- _Brief_
Exactly the lines from the line that has "The image size is (960, 540)." through the final line below are to be retyped, and the pictures are not.

- _Records supplied_
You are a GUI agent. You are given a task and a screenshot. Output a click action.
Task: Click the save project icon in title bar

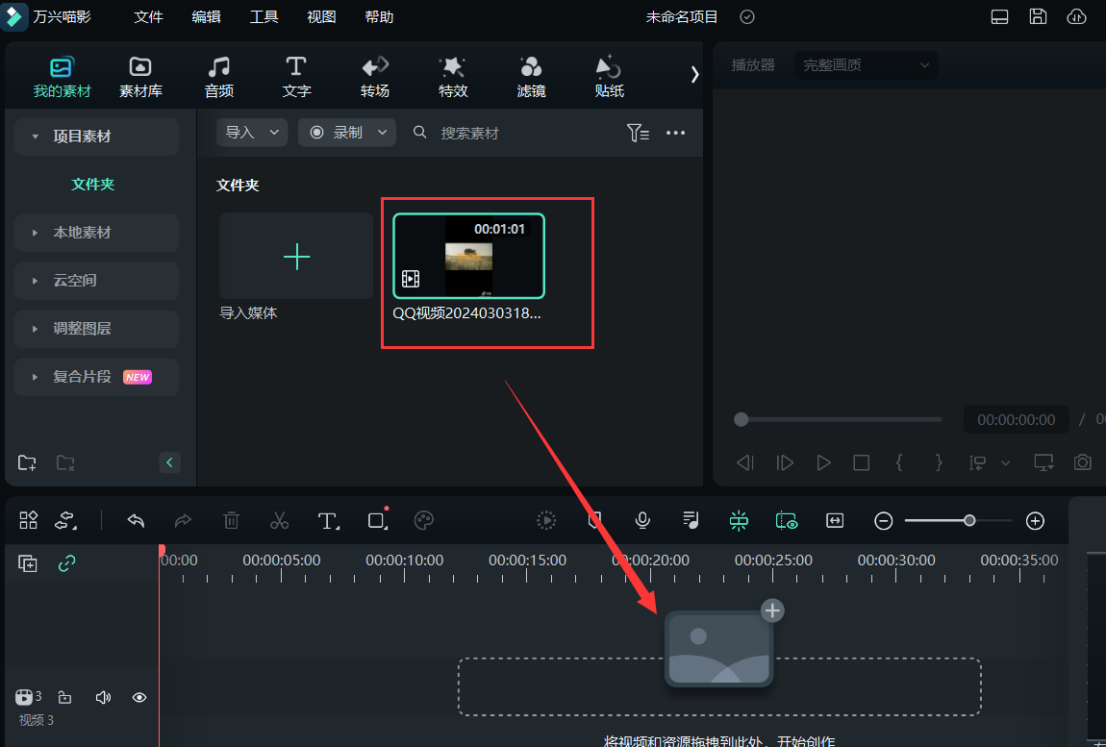1038,17
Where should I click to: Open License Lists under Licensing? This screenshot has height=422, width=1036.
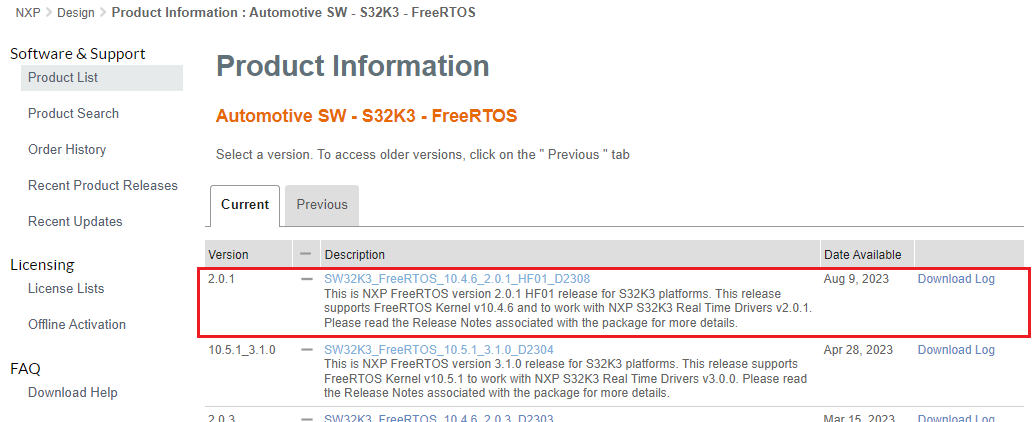66,289
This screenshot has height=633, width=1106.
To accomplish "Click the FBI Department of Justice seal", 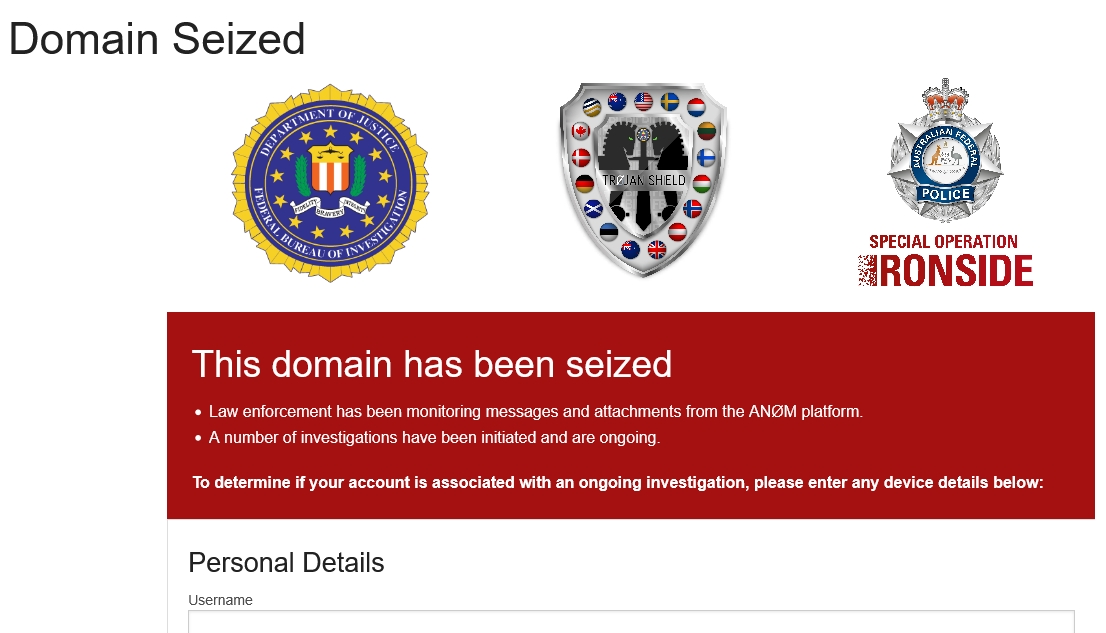I will tap(330, 183).
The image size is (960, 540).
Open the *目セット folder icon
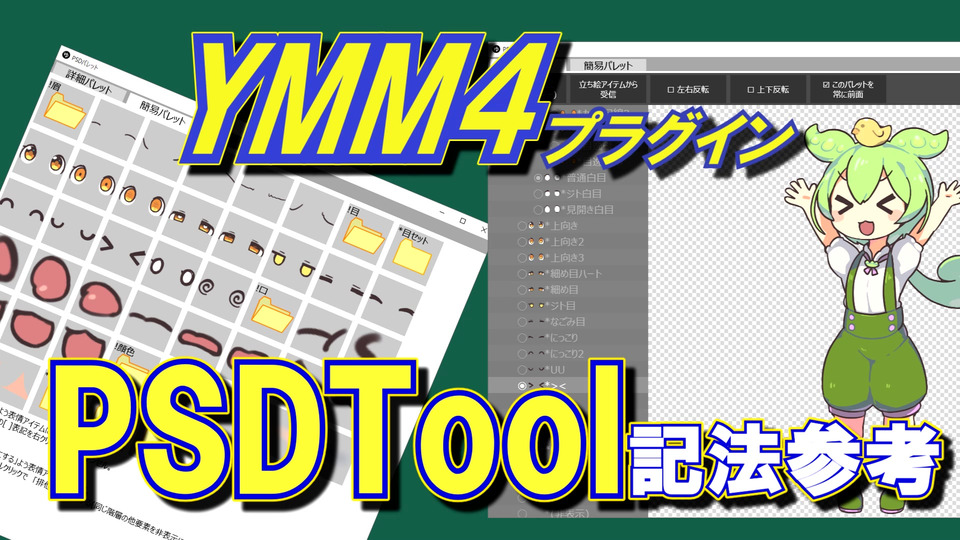411,255
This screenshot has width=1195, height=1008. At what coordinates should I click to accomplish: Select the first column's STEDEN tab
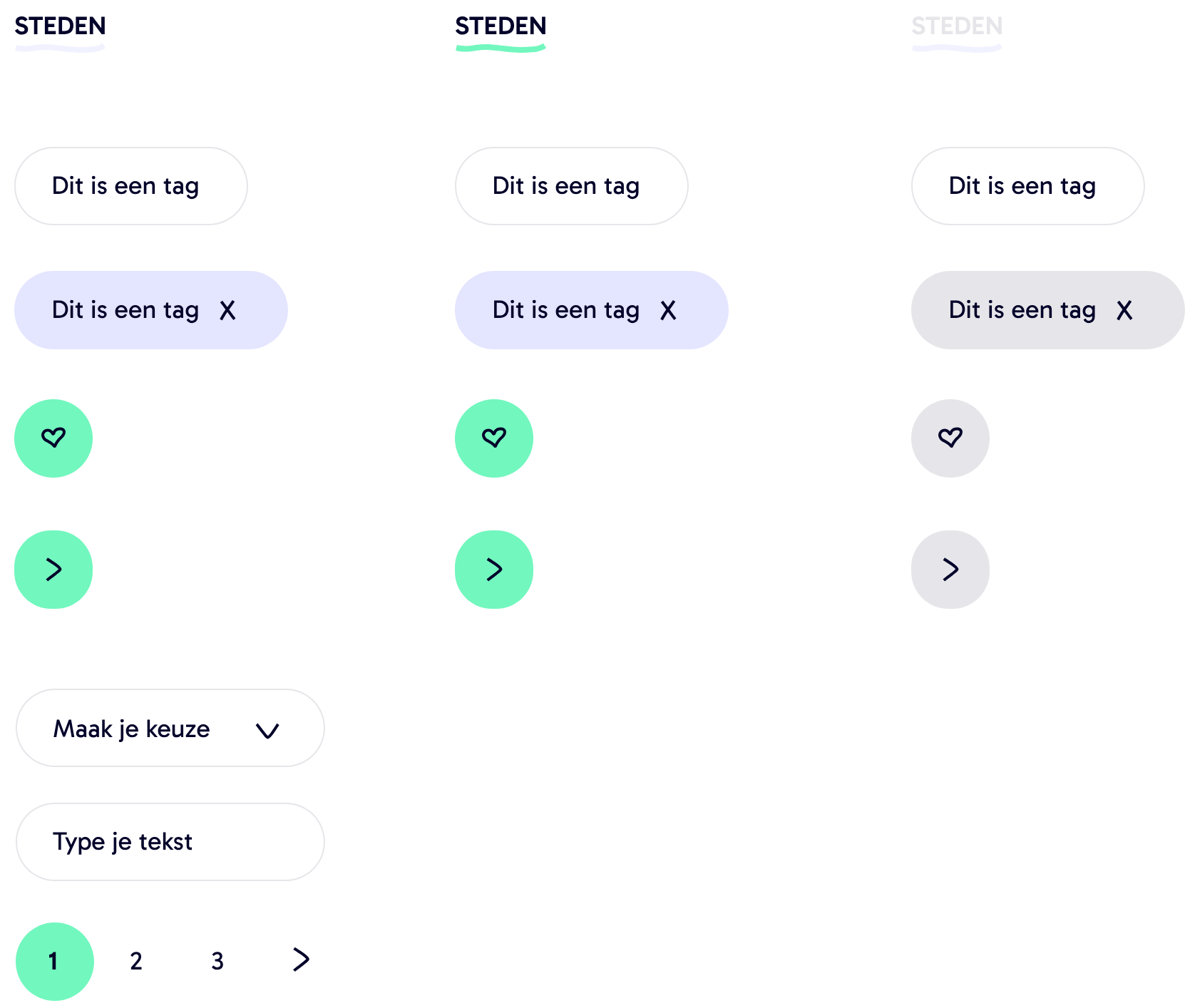pos(60,27)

- _Answer below_
The image size is (960, 540).
Open the *目セット folder icon
411,255
This screenshot has width=1195, height=1008. At what coordinates should I click to accomplish: Select the first column's STEDEN tab
pos(60,27)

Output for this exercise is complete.